Entre os metecos de Berlim, Janine Rostron é o que mais me impressiona, uma artista interessantíssima, com um trabalho musical e visual excelente. Ela apresentou-se na Berlin Hilton no dia 4 de julho de 2007, mas infelizmente não tenho um vídeo de sua performance. Mostro abaixo sua performance na Casa das Culturas do Mundo (Haus der Kulturen der Welt), em abril deste ano.
(Janine Rostron a.k.a. Planningtorock, performance em Berlim, 2009)
Kevin Blechdom e Angie Reed apresentaram-se na Berlin Hilton em junho e novembro de 2006, respectivamente. A noite com Kevin Blechdom foi muito bonita, alugamos um piano e ela convidou o francês Mocky como baterista, algo incomum.

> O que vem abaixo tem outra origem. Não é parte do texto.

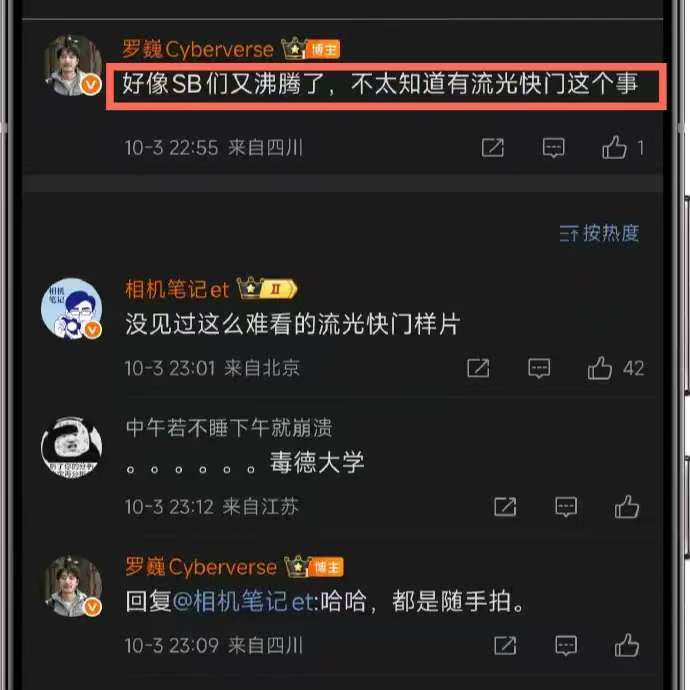Screen dimensions: 690x690
Task: Open 中午若不睡下午就崩溃's profile name
Action: click(x=229, y=428)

(Kevin Blechdom @ Berlin Hilton, 2006)
Angie Reed apresentou sua música divertidíssima, com letras inteligentes e sua presença maravilhosa no palco.
(Angie Reed @ Berlin Hilton, 2006)
Chegou o outono, com o frio insuportável de Berlim, e por esta época sempre me confronto com minha condição de meteco, pensando também em meus companheiros de condição. Tenho dois poemas em que trabalho em parte com a ideia do "poeta exilado", um deles escrito em meu primeiro ano em Berlim ("Sempre o exílio"), quando minha situação no país não era exatamente muito legal, e o outro escrito alguns anos mais tarde, quando já me sentia em casa e à vontade em minha condição de meteco. "Sempre o exílio" foi publicado em Carta aos anfíbios (2005) e "Cão são da ex-ilha" está no meu próximo livro, Sons: Arranjo: Garganta (no prelo).
Sempre o exílio
a Roberto Borges
a.
surpreso a quanta terra
não me pertence, que
engraçado descobrir (mais
uma vez) que trocar de país
não significa trocar de corpo
e a mudança
de língua
é acompanhada pela permanência
da produção da
mesma saliva.
b.
esta ilegalidade do meu corpo
desaloja-me a comida no
estômago
que permanece em ângulo
suspeito, a boca
arqueia-se, tesa –
e o barbante frouxo dos braços
a nenhum peito estreita-me,
esta pele estrangeira,
este cheiro novo.
c.
a certeza finalmente
de que a mão é incapaz
da linha reta,
os ouvidos mais atentos,
as pontas dos dedos
mais ativas, despertas,
os ombros caídos, menos
por cansaço que por pesos
acumulados ao longo
de outros sonos;
quando as noções
de segurança
e cidadania
desaparecem e resta-nos
a condição.
(Carta aos anfíbios, 2005)
§
Cão são da ex-ilha
a Carlito Azevedo
o desgosto de cada
passo confirmar o mapa
e o diafragma contraído
entende o queixo
no joelho,
meio-dia e meia
o centro da certeza
que caminha do “quero“
ao “não-quero“,
palha, fênix, Joana
d’Arc, como perceber
que abismo e precipício
não
são sinônimos
exatos,
ou acordar no meio da
noite sem energia
elétrica
e sussurrar com a calma
do fim da força:
equivalendo
silêncio e escuridão,
real
apenas a escolha
da língua, entre-
tanto a
memória
das possibilidades
morre
para que o fato
entre inassistido
nas atas
do verídico;
saiu o sol,
deve estar tudo
bem; subiu a lua,
deve estar tudo
bem;
trocar de pele
continuamente
talvez
leve-me ao centro
e a ausência
me escame
como quem diz
“eu sinto
a falta”
(Sons: Arranjo: Garganta, no prelo)
.
.
.
Um comentário:
acho a coisa mais bonita o seu [...] trocar de país não significa trocar de corpo [...].
mas há anjos em todas as cidades, preocupados em entender sobre como qualquer alma pode viver um qualquer grande amor, como em wim wenders, sua berlim e seu asas do desejo.